Good thing is, it's right up there with what professional reviewers were getting with that drive.
SSD memory cells have a limited read/write number of cycles, last I read it was 3000 read/write per cell. As it is used the total performance starts to deteriorate albeit very slowly, hence those scores drop slightly.
As it stands a SSD can have 5GB per day written to it for several years before failure. I'm just very picky.![]()

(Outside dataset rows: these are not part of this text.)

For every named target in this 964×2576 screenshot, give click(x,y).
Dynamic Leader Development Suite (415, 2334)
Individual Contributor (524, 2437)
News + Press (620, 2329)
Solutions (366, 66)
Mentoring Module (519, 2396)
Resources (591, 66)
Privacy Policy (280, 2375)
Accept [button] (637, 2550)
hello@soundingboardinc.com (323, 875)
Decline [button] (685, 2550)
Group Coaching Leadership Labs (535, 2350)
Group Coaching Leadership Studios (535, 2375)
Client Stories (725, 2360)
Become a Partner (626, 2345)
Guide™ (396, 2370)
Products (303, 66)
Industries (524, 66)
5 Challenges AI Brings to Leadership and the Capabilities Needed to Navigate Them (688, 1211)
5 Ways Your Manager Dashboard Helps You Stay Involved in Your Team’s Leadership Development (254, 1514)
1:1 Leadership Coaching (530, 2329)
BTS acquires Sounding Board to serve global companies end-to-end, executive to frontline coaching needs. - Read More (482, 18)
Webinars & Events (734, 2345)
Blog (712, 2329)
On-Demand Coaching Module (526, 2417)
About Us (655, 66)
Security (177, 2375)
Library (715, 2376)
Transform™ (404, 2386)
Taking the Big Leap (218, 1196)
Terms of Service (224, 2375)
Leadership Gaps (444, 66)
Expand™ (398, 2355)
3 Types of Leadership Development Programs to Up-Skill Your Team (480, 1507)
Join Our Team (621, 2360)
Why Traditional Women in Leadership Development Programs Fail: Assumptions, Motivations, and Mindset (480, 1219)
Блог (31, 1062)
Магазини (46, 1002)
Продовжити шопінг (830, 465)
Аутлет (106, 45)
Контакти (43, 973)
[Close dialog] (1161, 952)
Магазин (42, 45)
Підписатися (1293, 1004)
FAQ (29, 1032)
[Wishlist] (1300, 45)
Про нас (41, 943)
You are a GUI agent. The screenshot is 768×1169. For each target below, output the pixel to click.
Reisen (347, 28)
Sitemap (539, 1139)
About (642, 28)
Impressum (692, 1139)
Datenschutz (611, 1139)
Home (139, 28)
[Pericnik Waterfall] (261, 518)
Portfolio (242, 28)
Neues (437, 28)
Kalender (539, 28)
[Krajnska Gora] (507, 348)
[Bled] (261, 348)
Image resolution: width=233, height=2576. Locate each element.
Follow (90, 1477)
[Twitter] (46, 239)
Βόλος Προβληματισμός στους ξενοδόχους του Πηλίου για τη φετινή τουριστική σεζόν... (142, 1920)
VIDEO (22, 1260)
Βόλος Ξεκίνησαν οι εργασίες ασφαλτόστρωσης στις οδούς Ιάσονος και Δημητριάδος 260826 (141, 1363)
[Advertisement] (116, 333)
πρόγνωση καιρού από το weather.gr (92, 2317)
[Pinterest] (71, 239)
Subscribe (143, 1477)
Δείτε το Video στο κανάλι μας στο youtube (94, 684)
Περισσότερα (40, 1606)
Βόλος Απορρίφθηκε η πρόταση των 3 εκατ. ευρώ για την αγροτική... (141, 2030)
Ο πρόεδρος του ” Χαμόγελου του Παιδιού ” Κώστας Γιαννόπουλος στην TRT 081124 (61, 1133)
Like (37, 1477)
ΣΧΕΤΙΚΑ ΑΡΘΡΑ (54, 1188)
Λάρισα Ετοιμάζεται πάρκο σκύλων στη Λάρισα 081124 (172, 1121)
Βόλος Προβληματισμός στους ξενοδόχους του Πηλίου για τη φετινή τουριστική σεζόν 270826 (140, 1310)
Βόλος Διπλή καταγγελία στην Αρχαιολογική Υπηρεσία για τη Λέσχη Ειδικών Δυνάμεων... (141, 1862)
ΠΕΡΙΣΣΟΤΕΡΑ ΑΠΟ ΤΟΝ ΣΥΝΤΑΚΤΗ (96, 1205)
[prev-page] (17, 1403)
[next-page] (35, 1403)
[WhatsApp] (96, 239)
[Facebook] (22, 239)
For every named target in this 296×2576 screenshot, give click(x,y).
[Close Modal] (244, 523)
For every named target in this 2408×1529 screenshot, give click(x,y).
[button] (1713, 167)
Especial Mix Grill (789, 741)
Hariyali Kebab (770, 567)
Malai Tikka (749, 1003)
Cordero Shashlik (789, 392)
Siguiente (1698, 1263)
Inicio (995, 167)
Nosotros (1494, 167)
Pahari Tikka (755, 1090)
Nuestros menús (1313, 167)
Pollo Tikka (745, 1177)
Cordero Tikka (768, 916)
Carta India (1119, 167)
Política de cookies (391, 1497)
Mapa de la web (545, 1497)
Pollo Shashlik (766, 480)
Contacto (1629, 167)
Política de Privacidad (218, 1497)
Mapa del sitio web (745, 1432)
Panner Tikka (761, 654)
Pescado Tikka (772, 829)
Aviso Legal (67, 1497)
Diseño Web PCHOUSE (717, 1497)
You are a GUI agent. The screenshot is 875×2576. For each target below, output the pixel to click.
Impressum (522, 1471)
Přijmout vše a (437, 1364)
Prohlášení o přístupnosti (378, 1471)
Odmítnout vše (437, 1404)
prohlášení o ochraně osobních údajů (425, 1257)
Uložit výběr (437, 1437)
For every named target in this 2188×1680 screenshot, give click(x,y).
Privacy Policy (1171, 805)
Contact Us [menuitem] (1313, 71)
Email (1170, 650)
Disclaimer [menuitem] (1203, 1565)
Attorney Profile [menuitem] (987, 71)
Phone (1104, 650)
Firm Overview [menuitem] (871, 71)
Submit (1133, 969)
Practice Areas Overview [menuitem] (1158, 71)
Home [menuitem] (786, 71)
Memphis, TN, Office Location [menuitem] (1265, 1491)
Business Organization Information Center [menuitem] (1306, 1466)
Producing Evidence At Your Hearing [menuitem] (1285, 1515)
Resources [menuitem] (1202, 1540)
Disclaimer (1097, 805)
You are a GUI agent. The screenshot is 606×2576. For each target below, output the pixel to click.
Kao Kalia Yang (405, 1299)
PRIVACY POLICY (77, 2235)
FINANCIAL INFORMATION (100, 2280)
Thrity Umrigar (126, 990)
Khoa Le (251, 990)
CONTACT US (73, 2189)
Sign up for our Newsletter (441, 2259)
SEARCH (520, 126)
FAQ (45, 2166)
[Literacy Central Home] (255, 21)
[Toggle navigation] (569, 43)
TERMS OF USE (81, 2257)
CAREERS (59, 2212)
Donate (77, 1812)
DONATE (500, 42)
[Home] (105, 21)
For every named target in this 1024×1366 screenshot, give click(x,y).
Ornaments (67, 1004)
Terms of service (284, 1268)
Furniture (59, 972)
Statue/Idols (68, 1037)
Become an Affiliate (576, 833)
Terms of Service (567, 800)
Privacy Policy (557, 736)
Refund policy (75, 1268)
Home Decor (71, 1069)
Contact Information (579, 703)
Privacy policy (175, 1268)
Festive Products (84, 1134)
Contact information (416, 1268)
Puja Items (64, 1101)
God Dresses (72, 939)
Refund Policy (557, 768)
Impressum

Any good quality SSD will outlive the computer it's in more than likely. I think the number of cycles depends on the quality of the drive as some are 3000, some are 5000 and enterprise drives are even higher. I always go back to that poor old Samsung 830 being tortured.......poor thing had almost 7 Petabytes of data written to it before it went tits up. It should be noted that he was moving and saved the Samsung until the last possible minute so he would have the shortest powered down time possible. He was hesitant about powering down the system testing it, and had his route planned out so it would only be down about 10 minutes. He was right, when he powered the system back on, the drive wouldn't function properly. The average user wouldn't wear out 1% of a good SSD with normal use.
That would be my take too. That's why I never worry about R/W activity.Any good quality SSD will outlive the computer it's in more than likely
What is more detrimental to performance is if you do not have Trim in either an older SSD or in e.g. Vista or Linux. That will really slow performance down over time.